Live

The Dismemberment Plan, Jukebox The Ghost, Bells

Steven Morgan 30/01/2011

Rating: 5/5

If I need to explain to you who The Dismemberment Plan are, then I envy you. Where as I've played their back catalogue more than I care to admit to right now (though debut album ! less than the others admittedly), you still have the chance to hear it all for the very first time.


Every so often, a band will arrive at odds with the sound of an era, but with material powerful enough to disrupt the status quo. This was one of those bands, and ten years later, the material still stands strong. Think Fugazi, Prince, Q And Not U, De La Soul, Radiohead and you're someway there, yet simultaneously nowhere near.


Here are some bullet points for the bemused:



The set begins with the rising keyboard slide of Ellen And Ben. Even with this, one of their weaker songs and positively bland by their standards, I still stand there like a fool with a smile across my face. The Dismemberment Plan were just one of those bands who could blow you away even when they weren't at 100%. It's the opener in a set list that draws predominantly from the latter two albums and generously lasts over two hours. As these were their most popular releases, it makes sense, though on a personal level I can't help wishing for more from my favourite, Is Terrified.


They're a band who draw from so many varied influences, that it makes them incredibly difficult to pigeon hole or judge on one song alone. The crowd don't know whether to dance, bounce or scratch their beards. It's evident from the similarities with front man Travis Morrison's solo material that he was the primary songwriter, but it was the collective collaboration of the four that made them greater than the sum of their parts. Listen to the drumming on Girl O'Clock, the bass on I Love A Magician and the guitar on Following Through. All examples of the band at their best and to my joy, all played on this night to the rapturous New York crowd.

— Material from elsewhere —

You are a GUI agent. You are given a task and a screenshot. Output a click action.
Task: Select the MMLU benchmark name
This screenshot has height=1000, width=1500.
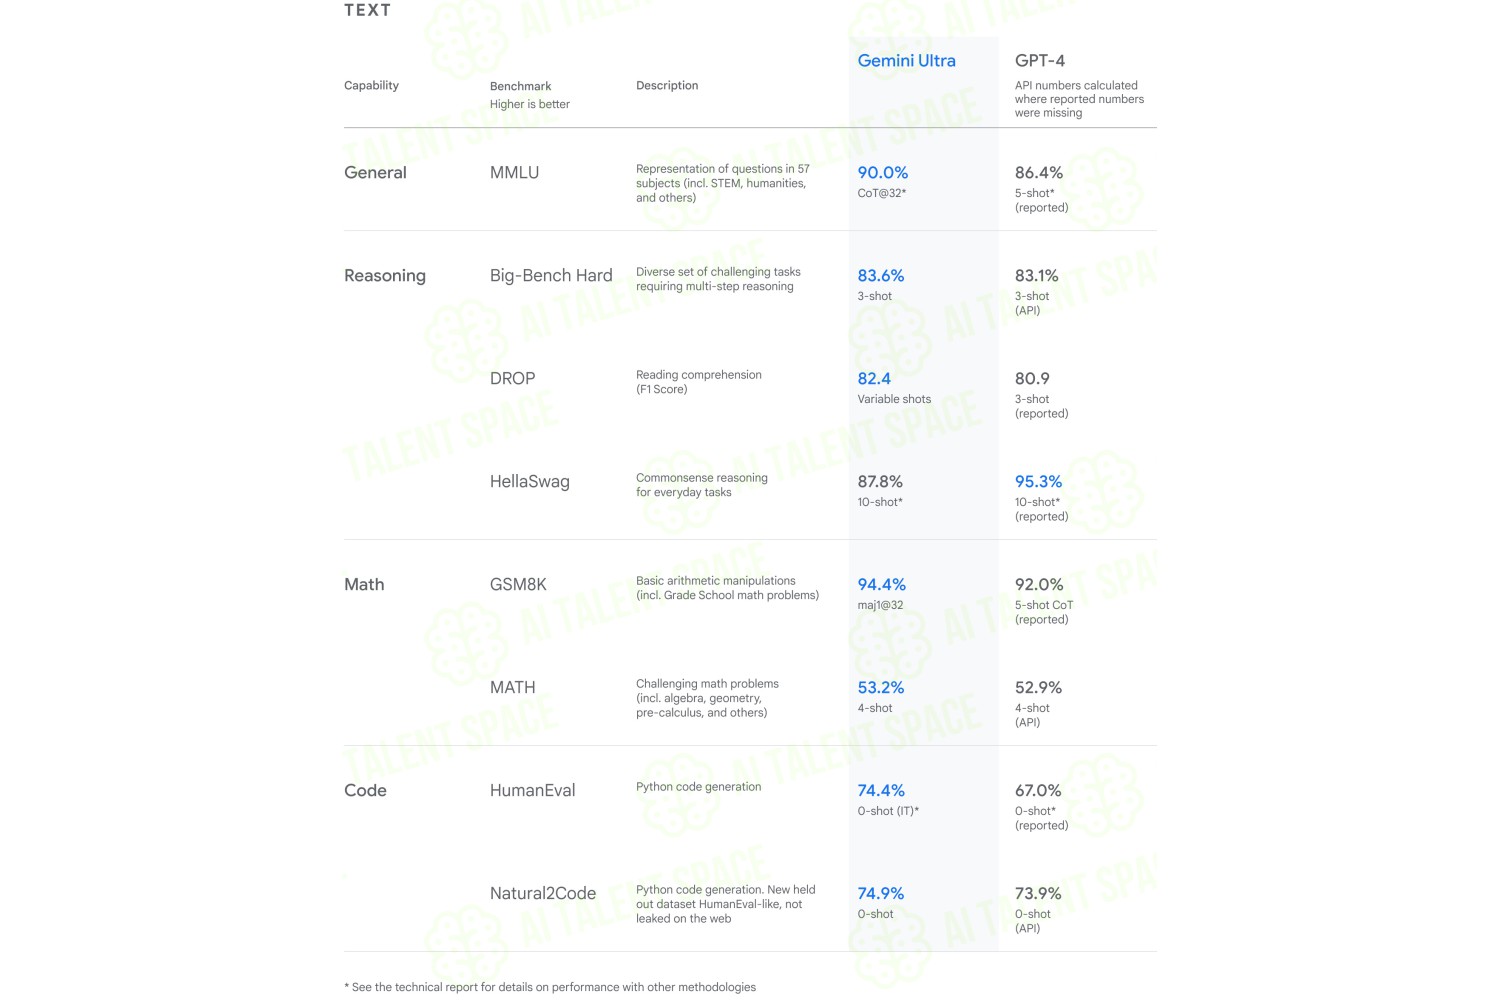[514, 173]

It would be hard to tell that the band had ever stopped playing these songs with the tightness of the performance and the lack of animosity between those on the stage. There's a refreshing lack of pretension with the band, as you'd expect based on the blunt honesty within Travis Morrison's lyrics "If I don't have sex by the end of the week, I'm going to die / If I don't feel a pair of soft lips on my own, oh, I'm going to hang my head and cry". This is never more evident than when they gather members of the audience onto the stage to join them in the drunken new years eve rambling vocals of live favourite The Ice Of Boston. There are no need for microphones during the collective "Hey! The ice of Boston is muddy!". There are familiar smiles on their faces and the conversational banter flows between songs as though in conversation with a room of close friends and not the thousands of faces staring back at them.


However, all good things come to an end, and with another live tradition they kick into the opening notes of OK, Jokes Over. It's not their strongest song by any means, but at some point it became a tradition within the band to close their shows with an extended version that includes a vocal verse from Travis of what seems like the first song that comes into his head. This time it's The National's Afraid Of Everyone that performs the duties, the most recently written part of the entire set. It may lack the finesse of their latter material, but the band explode through the thrashy punk from start to finish making it one of those tracks that most definitely translates better in the live environment.


As the final notes play out, the band wave to the sold out audience once again to leave the stage, perhaps for one of the last times. I never know what to make of it when a band reforms, the motives can play a great deal. When The Plan split, they always said they'd come back together to play occasional shows. Let's hope that the reaction to this tour allows that to continue to be the case.